# Giro riders and small bikes



## Oversane (Mar 31, 2007)

Is it just me or are the Giro riders, and pro's, I guess, on the smallest frames they can manage to ride? I'm looking at still shots from various stages and it just seems to me that the bikes are soo small under the riders. What's with?

Just another noob question.


----------



## tcruse11 (Jun 9, 2006)

smaller frame = lighter weight


----------



## FondriestFan (May 19, 2005)

That point might actually be valid if people weren't adding weight to bring their bikes to the weight limit.


----------



## jpap (Jun 21, 2006)

tcruse11 said:


> smaller frame = lighter weight



smaller frame = stiffer frame


----------



## I am The Edge (Jul 27, 2004)

FondriestFan said:


> That point might actually be valid if people weren't adding weight to bring their bikes to the weight limit.



lol etc.


----------



## Oversane (Mar 31, 2007)

If I remember this correctly, the weight limitation is 7kg or about 14.7lbs. So, if a 54cm frame comes in below that weight, then you would have to add weight to bring that frame up to specs. And let's say, for the sake of discussion, that the other frames would be okay weight-wise. But if you were a big guy and rode a 58cm or bigger but you could fit on a 56cm or smaller, would it be of any benefit to drop to the smaller frame and/or are they even doing it? How much weight would you save?

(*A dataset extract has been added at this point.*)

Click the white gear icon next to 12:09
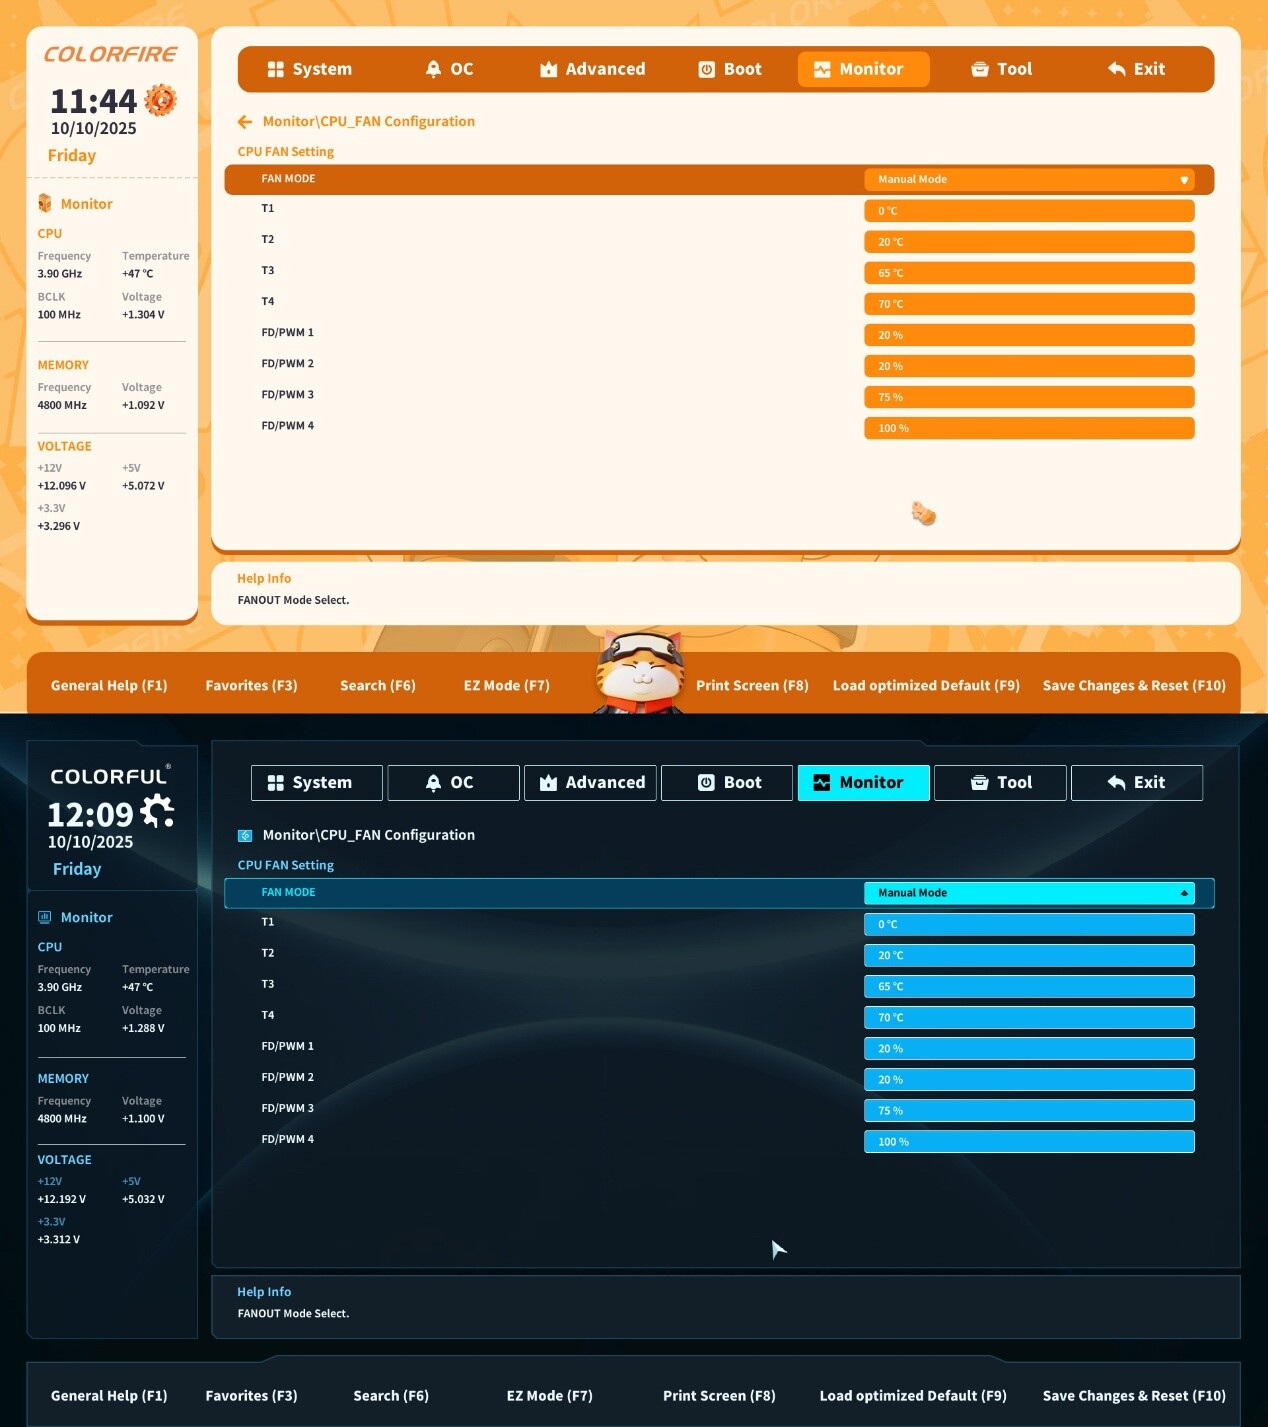 pyautogui.click(x=157, y=811)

It just seems to me that these pro's look so huge on their bikes but that doesn't necessarily mean that they are on the smallest of possible frames. They could, in reality, just look huge on their frames because they are huge and by comparison their frames are small.


----------



## jukebox (Sep 6, 2005)

Small bike has a smaller head tube which gives your more drop. Pair that with a 140mm stem and you have enough reach.


----------



## atpjunkie (Mar 23, 2002)

*you'be obviously never seen a pro cyclist*



Oversane said:


> It just seems to me that these pro's look so huge on their bikes but that doesn't necessarily mean that they are on the smallest of possible frames. They could, in reality, just look huge on their frames because they are huge and by comparison their frames are small.


they are all tiny. even the 'big ones' (like Hushovd)
are average by laymans standards


----------



## magnolialover (Jun 2, 2004)

*As someone else said...*

As someone else said, most pro riders are small. Very tiny men out there, and hence, they ride very small bikes.

For instance, look at how they talk about "big" George Hincapie. Sure, he's tall, but he weighs in at like 170 pounds soaking wet, which for someone who is what? 6 foot 3 or 4 ain't too much weight at all. 

And as some other posters said, most race bikes from major bike manufacturers now make it under the weight limit very easily, in say, a 56cm frame. 

They ride small frames, mostly because they are small.


----------



## terzo rene (Mar 23, 2002)

With the prevalence of non-custom monocoque frames now I think the head tube length has become much more of a factor. If you want a low position in the drops on most frames now it's about impossible without getting a very small size. You also hear about more than a few guys getting custom 14-15cm stems now too which was never done before.


----------



## Clevor (Sep 8, 2005)

I've heard it said that the smaller frames (triangles) are stiffer. But I think another reason is that spinning is such a fad these days (due to LA), a smaller frame facilitates this (rather than shorten crank length, drop the saddle height, etc.). That being said, I dunno, looks to me like these guys run a big gear and crank it for as long as they can - that's how you win. Let the EPO do it's thing.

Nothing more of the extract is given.